Confusion in the Sea of Selfies

Hey! How’s it going? Me? I’m pretty good. I’ll admit that I haven’t really thought out what I’m going to write for this week, but I’m not too concerned. I’m usually mostly winging it, anyway. And besides, this blog is for writing practice and a good part of writing (at least, my writing) is just coming up with stuff on the spot. So it’s time for some practicing! I’m just going to come up with a topic and run with it, okay? Ready…GO!

Selfies.

The subject of excessive self portraits via cellphone/computer has been on my mind a lot lately. Feminist articles (which I’ll admit, I’m addicted to) arguing both for and against the phenomenon have been flooding my Facebook feed and I can see why both sides could have valid points.

On one end, it could be that people that take selfies are objectifying their bodies, showing them off to the public in an attempt to get approval from the world that so often tells them that they are not good enough. Selfies can be taken as evidence of the damage that is inflicted on both men and women from a very young age as they are bombarded with images of “perfection”, none of which include armpit fat, dark arm hair, or crooked eyeliner.

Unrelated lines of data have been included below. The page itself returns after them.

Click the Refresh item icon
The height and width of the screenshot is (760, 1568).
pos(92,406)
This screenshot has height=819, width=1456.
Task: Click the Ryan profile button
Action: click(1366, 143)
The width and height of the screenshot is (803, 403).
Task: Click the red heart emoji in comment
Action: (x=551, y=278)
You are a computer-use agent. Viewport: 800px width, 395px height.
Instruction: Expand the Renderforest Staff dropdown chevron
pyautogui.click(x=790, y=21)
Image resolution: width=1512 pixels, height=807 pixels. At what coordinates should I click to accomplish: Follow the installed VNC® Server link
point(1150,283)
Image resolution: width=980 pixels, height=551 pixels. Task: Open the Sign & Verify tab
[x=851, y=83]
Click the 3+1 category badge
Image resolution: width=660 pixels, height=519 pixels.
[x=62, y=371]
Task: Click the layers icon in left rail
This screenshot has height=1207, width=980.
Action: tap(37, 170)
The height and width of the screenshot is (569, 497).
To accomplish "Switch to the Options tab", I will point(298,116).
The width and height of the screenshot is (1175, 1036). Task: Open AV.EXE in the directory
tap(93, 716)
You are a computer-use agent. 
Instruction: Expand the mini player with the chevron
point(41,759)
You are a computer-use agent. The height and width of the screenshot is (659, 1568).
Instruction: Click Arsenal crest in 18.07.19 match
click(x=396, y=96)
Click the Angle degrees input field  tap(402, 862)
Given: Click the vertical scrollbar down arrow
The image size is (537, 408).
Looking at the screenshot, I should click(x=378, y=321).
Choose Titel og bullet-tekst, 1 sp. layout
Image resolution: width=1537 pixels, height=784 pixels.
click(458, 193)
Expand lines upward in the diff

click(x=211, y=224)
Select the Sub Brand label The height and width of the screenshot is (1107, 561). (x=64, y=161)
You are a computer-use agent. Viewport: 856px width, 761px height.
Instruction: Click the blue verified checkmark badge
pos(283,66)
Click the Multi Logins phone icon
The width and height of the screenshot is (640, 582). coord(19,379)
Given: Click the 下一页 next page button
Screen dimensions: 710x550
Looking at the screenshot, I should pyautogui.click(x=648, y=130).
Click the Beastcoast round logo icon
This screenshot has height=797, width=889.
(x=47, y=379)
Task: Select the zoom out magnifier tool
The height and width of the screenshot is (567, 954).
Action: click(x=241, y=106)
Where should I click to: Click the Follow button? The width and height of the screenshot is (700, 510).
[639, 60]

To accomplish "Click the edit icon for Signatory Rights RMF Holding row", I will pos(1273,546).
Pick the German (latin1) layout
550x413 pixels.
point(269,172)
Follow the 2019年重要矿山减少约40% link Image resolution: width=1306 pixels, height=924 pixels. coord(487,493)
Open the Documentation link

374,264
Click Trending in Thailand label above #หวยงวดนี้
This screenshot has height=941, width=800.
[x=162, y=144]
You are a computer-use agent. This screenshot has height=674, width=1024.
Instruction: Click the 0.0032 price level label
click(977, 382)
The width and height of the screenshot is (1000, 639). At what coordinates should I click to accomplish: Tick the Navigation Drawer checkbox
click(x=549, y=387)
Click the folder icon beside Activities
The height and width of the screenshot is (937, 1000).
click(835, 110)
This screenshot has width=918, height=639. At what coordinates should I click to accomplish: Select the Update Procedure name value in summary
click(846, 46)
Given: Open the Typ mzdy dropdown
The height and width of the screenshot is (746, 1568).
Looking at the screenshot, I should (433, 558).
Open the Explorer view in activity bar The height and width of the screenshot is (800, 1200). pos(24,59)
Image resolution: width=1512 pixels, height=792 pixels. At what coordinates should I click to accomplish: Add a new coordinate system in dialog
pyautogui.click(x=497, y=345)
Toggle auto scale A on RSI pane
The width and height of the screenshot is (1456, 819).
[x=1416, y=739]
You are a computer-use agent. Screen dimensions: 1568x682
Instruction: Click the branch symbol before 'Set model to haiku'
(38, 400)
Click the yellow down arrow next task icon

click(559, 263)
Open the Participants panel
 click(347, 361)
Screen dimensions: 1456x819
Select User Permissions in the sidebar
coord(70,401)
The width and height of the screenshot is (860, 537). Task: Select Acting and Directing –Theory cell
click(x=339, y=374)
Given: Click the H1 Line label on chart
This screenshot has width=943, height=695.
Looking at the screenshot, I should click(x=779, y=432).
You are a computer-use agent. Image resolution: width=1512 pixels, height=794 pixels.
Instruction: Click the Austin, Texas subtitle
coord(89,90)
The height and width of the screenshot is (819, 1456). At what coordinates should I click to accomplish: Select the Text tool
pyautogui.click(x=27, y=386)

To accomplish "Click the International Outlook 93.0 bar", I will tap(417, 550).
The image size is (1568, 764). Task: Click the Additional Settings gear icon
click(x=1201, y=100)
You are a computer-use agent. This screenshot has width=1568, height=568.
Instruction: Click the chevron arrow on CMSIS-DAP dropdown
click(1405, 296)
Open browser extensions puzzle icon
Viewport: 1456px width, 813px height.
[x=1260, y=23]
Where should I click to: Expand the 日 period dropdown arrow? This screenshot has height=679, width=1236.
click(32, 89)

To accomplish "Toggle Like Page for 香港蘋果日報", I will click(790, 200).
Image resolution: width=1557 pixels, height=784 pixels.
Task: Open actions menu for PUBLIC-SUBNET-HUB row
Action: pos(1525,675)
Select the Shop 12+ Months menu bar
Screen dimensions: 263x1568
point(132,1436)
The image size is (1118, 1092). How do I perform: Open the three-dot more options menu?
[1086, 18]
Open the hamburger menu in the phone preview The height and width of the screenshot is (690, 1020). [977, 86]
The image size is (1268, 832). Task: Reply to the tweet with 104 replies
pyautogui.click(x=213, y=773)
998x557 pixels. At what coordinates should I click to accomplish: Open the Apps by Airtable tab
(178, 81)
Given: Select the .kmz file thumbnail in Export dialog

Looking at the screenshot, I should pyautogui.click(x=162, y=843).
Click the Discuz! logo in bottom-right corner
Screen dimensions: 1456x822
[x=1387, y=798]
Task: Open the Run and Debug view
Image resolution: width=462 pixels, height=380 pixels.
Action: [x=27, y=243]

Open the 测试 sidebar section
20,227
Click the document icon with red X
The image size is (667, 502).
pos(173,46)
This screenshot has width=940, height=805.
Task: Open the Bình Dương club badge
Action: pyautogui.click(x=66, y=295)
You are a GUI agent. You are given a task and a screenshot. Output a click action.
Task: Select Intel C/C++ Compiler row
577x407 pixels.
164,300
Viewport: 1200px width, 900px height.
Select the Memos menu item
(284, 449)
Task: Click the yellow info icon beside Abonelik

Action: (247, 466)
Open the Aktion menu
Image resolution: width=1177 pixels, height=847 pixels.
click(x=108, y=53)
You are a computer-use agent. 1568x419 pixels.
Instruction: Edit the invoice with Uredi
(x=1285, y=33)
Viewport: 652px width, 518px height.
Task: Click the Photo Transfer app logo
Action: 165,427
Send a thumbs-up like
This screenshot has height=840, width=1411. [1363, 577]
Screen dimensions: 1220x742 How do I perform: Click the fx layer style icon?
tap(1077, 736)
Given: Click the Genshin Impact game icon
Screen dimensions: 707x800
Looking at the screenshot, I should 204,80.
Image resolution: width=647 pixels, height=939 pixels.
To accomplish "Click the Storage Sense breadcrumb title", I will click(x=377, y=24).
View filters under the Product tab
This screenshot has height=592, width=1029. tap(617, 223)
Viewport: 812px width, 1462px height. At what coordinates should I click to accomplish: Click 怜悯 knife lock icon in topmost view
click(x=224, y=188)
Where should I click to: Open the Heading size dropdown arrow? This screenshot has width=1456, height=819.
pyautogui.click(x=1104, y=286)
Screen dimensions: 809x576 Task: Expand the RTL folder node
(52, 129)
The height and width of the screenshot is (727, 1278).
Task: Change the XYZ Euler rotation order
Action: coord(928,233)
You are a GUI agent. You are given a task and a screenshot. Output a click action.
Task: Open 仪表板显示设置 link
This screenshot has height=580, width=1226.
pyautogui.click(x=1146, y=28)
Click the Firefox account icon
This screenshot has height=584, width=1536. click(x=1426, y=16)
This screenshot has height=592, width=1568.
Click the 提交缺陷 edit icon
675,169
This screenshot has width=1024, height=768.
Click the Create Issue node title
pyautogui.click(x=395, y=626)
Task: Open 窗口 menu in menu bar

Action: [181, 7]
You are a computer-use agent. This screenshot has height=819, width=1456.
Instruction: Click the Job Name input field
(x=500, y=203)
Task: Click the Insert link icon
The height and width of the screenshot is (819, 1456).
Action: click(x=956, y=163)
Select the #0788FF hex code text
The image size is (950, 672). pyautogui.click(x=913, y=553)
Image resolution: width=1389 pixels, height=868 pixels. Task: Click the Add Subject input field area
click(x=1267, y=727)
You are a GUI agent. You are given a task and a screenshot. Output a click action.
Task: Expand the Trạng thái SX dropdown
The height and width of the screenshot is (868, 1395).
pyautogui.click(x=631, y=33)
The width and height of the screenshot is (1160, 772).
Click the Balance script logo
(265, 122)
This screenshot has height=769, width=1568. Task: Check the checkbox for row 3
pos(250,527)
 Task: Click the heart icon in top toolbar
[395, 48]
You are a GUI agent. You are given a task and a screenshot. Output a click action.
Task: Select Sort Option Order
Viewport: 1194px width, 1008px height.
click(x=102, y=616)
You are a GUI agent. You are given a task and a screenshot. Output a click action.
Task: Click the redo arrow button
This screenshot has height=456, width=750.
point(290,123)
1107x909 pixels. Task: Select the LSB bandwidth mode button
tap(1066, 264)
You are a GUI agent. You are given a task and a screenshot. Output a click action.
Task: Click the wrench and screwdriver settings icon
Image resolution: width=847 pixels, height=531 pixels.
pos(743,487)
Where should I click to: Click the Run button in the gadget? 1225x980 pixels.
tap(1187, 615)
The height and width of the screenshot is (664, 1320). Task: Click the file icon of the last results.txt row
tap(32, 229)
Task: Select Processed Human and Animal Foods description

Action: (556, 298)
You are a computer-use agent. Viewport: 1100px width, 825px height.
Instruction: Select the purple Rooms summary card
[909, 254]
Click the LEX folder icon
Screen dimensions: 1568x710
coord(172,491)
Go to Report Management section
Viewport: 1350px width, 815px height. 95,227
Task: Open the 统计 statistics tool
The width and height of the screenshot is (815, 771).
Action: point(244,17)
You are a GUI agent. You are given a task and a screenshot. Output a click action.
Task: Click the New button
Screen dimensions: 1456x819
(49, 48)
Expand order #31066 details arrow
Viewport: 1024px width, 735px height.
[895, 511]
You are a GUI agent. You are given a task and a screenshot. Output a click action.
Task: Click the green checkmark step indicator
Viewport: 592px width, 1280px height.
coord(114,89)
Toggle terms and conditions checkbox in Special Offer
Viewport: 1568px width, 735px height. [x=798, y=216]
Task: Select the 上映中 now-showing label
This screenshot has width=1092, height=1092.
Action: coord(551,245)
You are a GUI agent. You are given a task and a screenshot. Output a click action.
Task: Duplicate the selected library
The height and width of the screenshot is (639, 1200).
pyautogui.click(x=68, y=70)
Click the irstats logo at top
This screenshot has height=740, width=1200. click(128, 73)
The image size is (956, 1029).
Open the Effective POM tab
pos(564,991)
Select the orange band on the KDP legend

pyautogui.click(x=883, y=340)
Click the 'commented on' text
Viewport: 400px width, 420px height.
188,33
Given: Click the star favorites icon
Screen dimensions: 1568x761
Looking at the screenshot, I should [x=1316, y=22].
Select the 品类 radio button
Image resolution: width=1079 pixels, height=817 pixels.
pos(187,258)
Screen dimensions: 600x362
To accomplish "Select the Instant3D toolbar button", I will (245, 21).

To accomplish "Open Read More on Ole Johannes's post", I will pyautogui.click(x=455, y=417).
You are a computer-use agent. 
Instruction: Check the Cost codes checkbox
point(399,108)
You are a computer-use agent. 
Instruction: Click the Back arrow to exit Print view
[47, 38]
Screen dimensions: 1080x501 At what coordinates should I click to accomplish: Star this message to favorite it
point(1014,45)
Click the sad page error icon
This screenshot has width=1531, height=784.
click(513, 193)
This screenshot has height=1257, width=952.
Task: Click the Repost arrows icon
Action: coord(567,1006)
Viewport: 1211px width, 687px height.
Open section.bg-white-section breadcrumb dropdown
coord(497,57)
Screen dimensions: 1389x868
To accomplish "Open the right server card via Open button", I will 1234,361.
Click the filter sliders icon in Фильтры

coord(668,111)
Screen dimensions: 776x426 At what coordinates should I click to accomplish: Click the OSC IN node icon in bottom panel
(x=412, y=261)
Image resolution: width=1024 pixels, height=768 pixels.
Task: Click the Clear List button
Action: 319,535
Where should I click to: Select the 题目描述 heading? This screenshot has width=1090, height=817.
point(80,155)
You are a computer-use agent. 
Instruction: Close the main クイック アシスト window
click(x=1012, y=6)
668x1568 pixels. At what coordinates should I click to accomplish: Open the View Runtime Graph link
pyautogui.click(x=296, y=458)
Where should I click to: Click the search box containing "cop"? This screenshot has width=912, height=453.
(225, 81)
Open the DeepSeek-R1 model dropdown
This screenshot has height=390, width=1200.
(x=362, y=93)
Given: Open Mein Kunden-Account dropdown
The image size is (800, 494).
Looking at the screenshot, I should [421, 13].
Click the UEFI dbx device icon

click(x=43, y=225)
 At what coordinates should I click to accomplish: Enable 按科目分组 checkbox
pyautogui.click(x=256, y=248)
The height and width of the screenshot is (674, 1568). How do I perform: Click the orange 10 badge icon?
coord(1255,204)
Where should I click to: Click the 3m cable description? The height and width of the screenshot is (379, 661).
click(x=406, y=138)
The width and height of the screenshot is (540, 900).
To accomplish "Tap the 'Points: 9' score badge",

Then there is the argument that selfies are the exact opposite. I’ve been seeing more and more articles and videos encouraging selfies as a way of helping men and women to appreciate themselves more. In photographing themselves all snazzied up or just hopping out of bed in the morning, they are showing the world that they except themselves for who they are, fighting back against the propaganda that there is a “perfect” body type out there that everyone should have.

I can definitely see how both sides of the argument can apply. The only issue I have is with the fact that there are a lot of different kinds of girls/guys/selfies out there and who is to say which selfies are objectifying and which aren’t?

(for the sake of simplicity, this post is going to focus on female selfies from this point forward because that’s what I know most about)

I wouldn’t necessarily say that this picture of Kim Kardashian:

is a prime example of body love (I’ll admit that this isn’t exactly the best example, but I was afraid using a non-celebrity would induce rude comments toward her and that’s not the point of this post) , but does that mean that it’s only okay to selfie if your ass and boobs are properly covered? And if they’re not, do you have to be a flat chested girl with little to no booty?

You might be thinking “that’s just rude!” and it is! But I see it all the time! A busty girl with all the curves of Dita Von Teese take a photo of herself in her new bikini and all of a sudden she’s an attention whore. But if an “unconventionally attractive” girl takes a photo in the same bikini, it’s body love. I don’t know about you guys, but that seems pretty backwards to me. Isn’t the point of body love the love of all bodies? It just doesn’t make sense!

But, even then, it’s not just about the outfit or the body type, it’s about the pose, too. Kim seems to be turned at the perfect angle to show off her million dollar booty, but I can honestly say that if my butt looked like that, I’d want to show it off, too! The thing is, I don’t have a butt like that. But I do have really nice collar bones and my boobs aren’t half bad either. So when I take selfies I tend to focus on the front upper half of my body.

And what if your boobs are two of your favorite parts of your body? Whether or not they are large or small? Is it not okay to show them off simply because men will drool over them? And, if so, isn’t that just another way of restricting what woman can and can’t do?

Then there are those people that don’t understand the significance of the selfie all together, taking the stance that selfies are just girls being self-centered. They don’t want to see your face all over their feed so they’ll attack you for being egotistical/skinny/fat/weird just because they can. My problem with these people is their blatant ignorance, but that’s another problem all together.

My main issue with the feminist sides of the selfie argument are the odd and unbalanced double standards that no one seems to know how to tackle. Despite the research that I have done, I still can’t quite distinguish the line between body-love-advocate and product-of-society or if there really is one at all.

I don’t know. A lot of this is just food for thought, but it is something that I think is important.

I think that what it really comes down to is people need to stop finger pointing and name calling. Just because I don’t think that someone’s selfie respects their body does not mean I have any right to say so in the comments. Simply yelling at someone anonymously  will only cause hurt. If I really want to make a difference, I have to understand the context of the photo. Was she taking it because she just wanted compliments or did she believe it was a declaration of body love? From there, I can understand where she is coming from and communicate what I think she could do differently and why.

Not only that, but then she can communicate back, defending herself and her reasons, and the interaction becomes a conversation rather than an accusation.

I recognize that this argument is incomplete and there is a lot that I didn’t touch on, but it’s everything that pops into my head when I think of selfies. This is probably a subject that I will touch on again at some point in the future because my opinion and knowledge are ever changing and growing. If you have a problem with anything I have written here, please tell me. I’m curious and eager to learn more about what other people think.

Do you take selfies? And, if so, why?